Japan Flash Manufacturing PMI Signals Solid Q1 GDP

 | Mar 26, 2017 06:04

PMI data signal the slowest rate of growth of Japan’s manufacturing sector since December 2016. At 52.6 in March, the Nikkei Flash Japan Manufacturing PMI was down from 53.3 in February.

However, the PMI has now remained above the 50.0 no-change level for seven successive months, and the average reading over the first quarter is the highest since the first quarter of 2014, indicating solid growth momentum.

The headline manufacturing PMI comprises various sub-indices derived from survey questions on output, new orders, employment, inventories and suppliers’ delivery times. This means the PMI acts as a broad indicator of the health of the manufacturing sector.

The sub-indices reveal more detail about each month’s performance than the headline PMI. At the moment, exports continue to grow at a steady clip, as yen weakness boosts competitiveness, although some pull-back in export growth was seen in March due to the yen’s recent recovery against the US dollar.

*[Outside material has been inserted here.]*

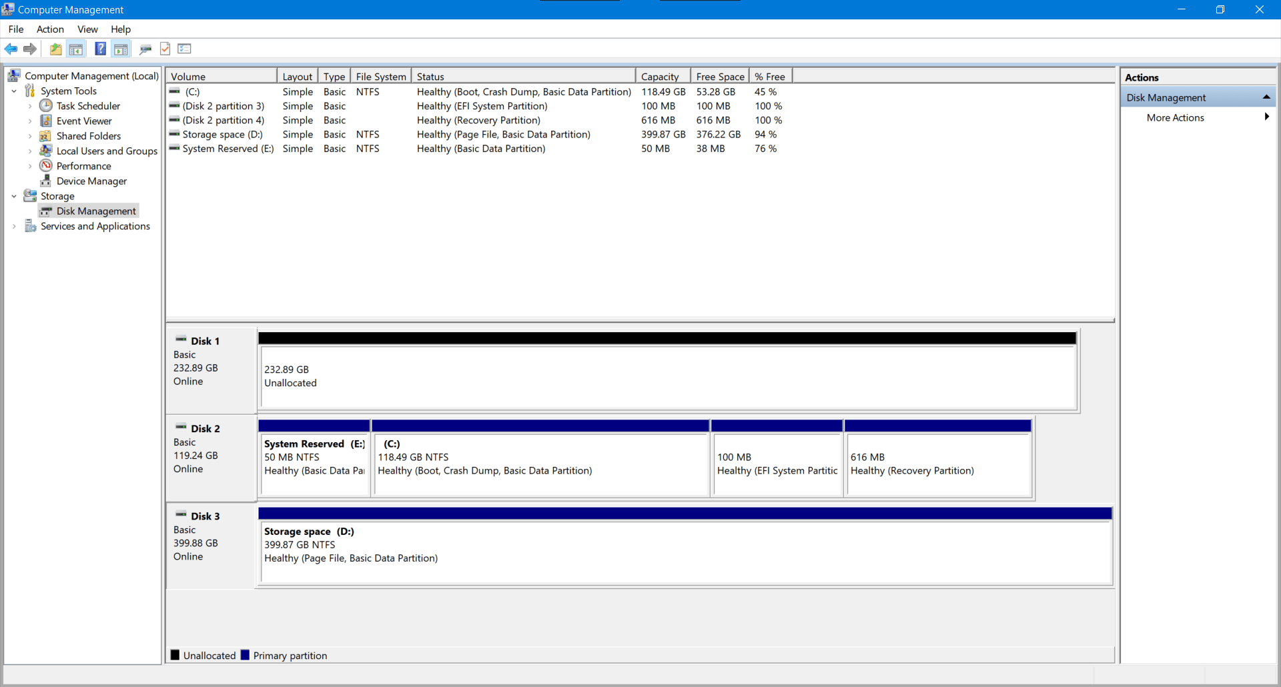
Task: Select the Storage space (D:) volume row
Action: tap(222, 134)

The currency’s weakness means inflationary pressures have risen, with input prices climbing markedly.

Further increases in new orders, backlogs of work and purchasing activity, albeit at softer rates, meanwhile all point to the upturn continuing in April.

The Flash PMI data reinforce confidence that the sustained expansion in the manufacturing sector will provide a significant fillip to the economy in the first quarter. February’s Nikkei Japan Services PMI also point to a robust tertiary sector performance.